Downed Trees
7:41 am
Sat February 15, 2014

Wilmington: City Of (Problematic) Trees

trees down wilmington
Fallen tree limbs line the streets of downtown Wilmington.
Credit Jason Tyson / Twitter @JTysonWrites

The city of Wilmington prides itself on its "urban forest." Beautiful Oaks, Myrtles and Dogwoods line the historic streets. The Wilmington Tree Commission hands out awards to properties with particularly good preservation and landscaping policies. It's consistently named a "Tree City USA" by the National Arbor Day Foundation.

But when an ice storm hits, limbs begin to fall. And so do power lines.

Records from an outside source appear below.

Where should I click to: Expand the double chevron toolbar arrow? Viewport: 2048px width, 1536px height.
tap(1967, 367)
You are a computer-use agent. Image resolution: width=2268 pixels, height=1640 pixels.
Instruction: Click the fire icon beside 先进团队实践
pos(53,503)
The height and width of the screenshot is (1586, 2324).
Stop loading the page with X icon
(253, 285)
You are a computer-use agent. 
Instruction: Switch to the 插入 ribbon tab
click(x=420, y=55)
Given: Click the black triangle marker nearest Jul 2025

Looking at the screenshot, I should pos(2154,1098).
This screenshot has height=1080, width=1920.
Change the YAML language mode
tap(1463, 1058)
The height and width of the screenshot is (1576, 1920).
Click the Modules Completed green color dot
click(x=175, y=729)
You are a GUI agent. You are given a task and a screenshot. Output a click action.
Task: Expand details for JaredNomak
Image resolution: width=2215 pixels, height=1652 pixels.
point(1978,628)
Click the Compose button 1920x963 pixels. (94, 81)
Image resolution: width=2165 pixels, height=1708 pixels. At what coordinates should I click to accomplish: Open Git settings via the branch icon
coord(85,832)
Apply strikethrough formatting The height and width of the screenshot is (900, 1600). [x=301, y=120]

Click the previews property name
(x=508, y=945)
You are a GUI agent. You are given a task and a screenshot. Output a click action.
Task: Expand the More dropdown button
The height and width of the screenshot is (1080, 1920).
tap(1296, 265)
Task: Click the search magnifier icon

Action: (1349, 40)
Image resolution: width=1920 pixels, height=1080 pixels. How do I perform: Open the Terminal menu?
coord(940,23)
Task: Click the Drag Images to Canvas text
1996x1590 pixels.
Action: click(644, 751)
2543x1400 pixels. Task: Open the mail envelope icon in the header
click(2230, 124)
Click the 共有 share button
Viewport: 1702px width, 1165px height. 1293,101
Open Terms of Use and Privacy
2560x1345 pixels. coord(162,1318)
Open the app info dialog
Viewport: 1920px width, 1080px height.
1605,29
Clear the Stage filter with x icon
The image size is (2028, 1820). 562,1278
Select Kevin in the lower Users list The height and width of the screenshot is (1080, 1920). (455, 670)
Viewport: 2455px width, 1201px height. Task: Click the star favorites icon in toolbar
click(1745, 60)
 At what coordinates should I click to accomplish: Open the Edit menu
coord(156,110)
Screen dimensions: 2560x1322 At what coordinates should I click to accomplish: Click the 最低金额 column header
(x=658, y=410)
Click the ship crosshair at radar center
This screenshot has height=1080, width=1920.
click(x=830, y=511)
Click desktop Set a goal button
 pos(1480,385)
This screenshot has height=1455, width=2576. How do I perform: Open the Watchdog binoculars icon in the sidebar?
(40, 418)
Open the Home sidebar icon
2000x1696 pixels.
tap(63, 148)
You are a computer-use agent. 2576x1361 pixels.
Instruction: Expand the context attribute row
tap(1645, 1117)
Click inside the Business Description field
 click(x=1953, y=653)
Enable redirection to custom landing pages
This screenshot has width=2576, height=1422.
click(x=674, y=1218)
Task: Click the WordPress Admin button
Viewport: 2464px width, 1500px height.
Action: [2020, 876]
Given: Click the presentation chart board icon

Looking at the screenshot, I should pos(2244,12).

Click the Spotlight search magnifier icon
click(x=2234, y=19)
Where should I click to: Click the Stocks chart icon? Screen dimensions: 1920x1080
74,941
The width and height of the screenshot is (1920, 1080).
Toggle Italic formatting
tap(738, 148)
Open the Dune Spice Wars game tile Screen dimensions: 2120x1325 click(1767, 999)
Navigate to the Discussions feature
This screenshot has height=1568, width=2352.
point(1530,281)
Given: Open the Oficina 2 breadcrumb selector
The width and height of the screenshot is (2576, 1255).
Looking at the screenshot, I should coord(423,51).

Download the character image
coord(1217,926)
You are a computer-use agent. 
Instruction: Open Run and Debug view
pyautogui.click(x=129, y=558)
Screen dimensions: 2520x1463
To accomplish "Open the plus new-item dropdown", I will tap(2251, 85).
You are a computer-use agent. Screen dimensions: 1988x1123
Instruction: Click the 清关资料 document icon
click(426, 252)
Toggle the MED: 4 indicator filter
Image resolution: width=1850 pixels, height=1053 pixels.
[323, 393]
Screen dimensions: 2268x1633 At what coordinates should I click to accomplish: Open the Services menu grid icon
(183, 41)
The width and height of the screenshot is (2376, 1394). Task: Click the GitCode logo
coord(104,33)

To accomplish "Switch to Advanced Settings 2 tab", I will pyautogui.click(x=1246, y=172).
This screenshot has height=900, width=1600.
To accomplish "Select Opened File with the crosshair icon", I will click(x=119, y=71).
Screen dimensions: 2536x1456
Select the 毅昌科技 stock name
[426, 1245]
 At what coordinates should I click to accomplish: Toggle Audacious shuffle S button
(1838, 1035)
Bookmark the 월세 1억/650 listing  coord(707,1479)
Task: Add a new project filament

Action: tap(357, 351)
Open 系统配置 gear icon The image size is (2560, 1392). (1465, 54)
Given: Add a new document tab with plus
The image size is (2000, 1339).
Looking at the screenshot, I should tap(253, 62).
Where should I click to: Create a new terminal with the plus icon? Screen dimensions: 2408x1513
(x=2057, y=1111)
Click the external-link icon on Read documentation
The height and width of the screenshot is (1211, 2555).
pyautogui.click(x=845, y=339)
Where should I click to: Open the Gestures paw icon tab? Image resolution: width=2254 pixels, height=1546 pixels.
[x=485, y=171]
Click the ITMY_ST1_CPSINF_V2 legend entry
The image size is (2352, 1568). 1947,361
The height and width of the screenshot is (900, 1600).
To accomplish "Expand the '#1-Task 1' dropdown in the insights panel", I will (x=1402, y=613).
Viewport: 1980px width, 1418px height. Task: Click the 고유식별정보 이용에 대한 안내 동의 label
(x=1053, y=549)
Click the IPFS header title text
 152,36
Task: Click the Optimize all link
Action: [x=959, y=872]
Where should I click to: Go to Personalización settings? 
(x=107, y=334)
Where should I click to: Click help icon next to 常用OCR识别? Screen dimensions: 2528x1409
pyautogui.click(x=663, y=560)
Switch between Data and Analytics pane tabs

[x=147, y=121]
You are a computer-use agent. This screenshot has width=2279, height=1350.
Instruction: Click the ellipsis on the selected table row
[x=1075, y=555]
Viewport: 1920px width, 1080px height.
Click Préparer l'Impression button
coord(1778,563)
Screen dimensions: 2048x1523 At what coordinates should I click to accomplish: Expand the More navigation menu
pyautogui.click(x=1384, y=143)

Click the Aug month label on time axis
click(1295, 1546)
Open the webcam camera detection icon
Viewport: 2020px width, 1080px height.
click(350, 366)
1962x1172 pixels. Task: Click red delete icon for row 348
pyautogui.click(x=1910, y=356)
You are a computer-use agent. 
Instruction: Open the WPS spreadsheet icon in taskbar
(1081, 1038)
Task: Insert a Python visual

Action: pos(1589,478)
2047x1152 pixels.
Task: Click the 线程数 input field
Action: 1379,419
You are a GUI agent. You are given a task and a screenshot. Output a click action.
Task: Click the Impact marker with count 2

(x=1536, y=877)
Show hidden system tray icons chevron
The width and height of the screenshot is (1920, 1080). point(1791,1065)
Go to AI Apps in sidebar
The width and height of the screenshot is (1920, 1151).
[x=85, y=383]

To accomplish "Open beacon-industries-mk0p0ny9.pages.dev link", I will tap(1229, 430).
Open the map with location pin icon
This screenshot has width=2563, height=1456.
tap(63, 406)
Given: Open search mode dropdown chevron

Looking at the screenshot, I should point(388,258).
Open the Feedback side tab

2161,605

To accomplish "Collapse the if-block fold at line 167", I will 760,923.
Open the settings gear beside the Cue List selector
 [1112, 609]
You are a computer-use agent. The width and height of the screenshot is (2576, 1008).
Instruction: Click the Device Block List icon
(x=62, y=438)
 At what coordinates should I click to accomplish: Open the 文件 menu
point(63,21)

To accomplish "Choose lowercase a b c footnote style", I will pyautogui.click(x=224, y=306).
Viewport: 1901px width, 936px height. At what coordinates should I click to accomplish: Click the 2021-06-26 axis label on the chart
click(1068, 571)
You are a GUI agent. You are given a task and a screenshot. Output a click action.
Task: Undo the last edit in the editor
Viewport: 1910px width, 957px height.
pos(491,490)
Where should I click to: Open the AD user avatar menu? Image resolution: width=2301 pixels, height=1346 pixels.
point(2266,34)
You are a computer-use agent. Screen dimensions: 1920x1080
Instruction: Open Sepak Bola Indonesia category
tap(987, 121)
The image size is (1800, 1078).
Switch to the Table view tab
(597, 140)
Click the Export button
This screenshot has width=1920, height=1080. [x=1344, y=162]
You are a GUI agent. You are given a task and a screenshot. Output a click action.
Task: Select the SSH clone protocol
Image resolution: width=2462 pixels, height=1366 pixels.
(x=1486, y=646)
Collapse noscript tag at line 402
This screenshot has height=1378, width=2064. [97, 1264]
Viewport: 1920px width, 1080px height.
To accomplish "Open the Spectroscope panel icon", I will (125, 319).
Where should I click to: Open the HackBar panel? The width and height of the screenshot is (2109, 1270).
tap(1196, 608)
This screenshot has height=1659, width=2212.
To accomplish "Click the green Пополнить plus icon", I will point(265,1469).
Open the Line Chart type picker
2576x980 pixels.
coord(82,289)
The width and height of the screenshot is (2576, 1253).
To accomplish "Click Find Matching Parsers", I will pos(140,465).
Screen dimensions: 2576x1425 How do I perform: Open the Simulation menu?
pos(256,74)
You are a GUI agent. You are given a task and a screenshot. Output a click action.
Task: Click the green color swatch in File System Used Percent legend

"It's a choice that we make in this community that we want a good, strong, urban tree canopy," said Mayor Bill Saffo. "And sometimes we're gonna have to take into consideration, in an event like this, that the trees are probably the biggest culprits because they bring down the power lines."

At one point during the storm, nearly half of Wilmington residents were without power -- more than 50,000 customer. It was by far the hardest hit region in the state, with lines going down early Wednesday, before most of the state had even begun to feel the effects of the storm.

"I told you so..."

This problem didn't creep up out of nowhere. Mayor Saffo said conservationists and power companies have been at odds for years about what do with the forestry. Energy companies want the trees trimmed, if not removed; nature groups want even more plants throughout the city. While snow storms might not be frequent, hurricanes can pose just as many (if not more) problems when it comes to falling limbs.

"So what we saw here was a little bit of an 'I told you so,'" said Saffo. "But, we've been trimming as best we can."

So far, the city has towed the middle ground - keep the trees under control, but don't remove them.

Solution?

And the mayor suggests that maybe the trees aren't the problem so much as the above-ground power lines. He noted that the beaches didn't see nearly as many outages, because many of their lines are underground.

Of course, burying lines costs money. A lot of money. So it's unclear what will change in the near future. But the mayor says it's something they'll have to discuss when all interested parties meet after the storm for an emergency management debrief.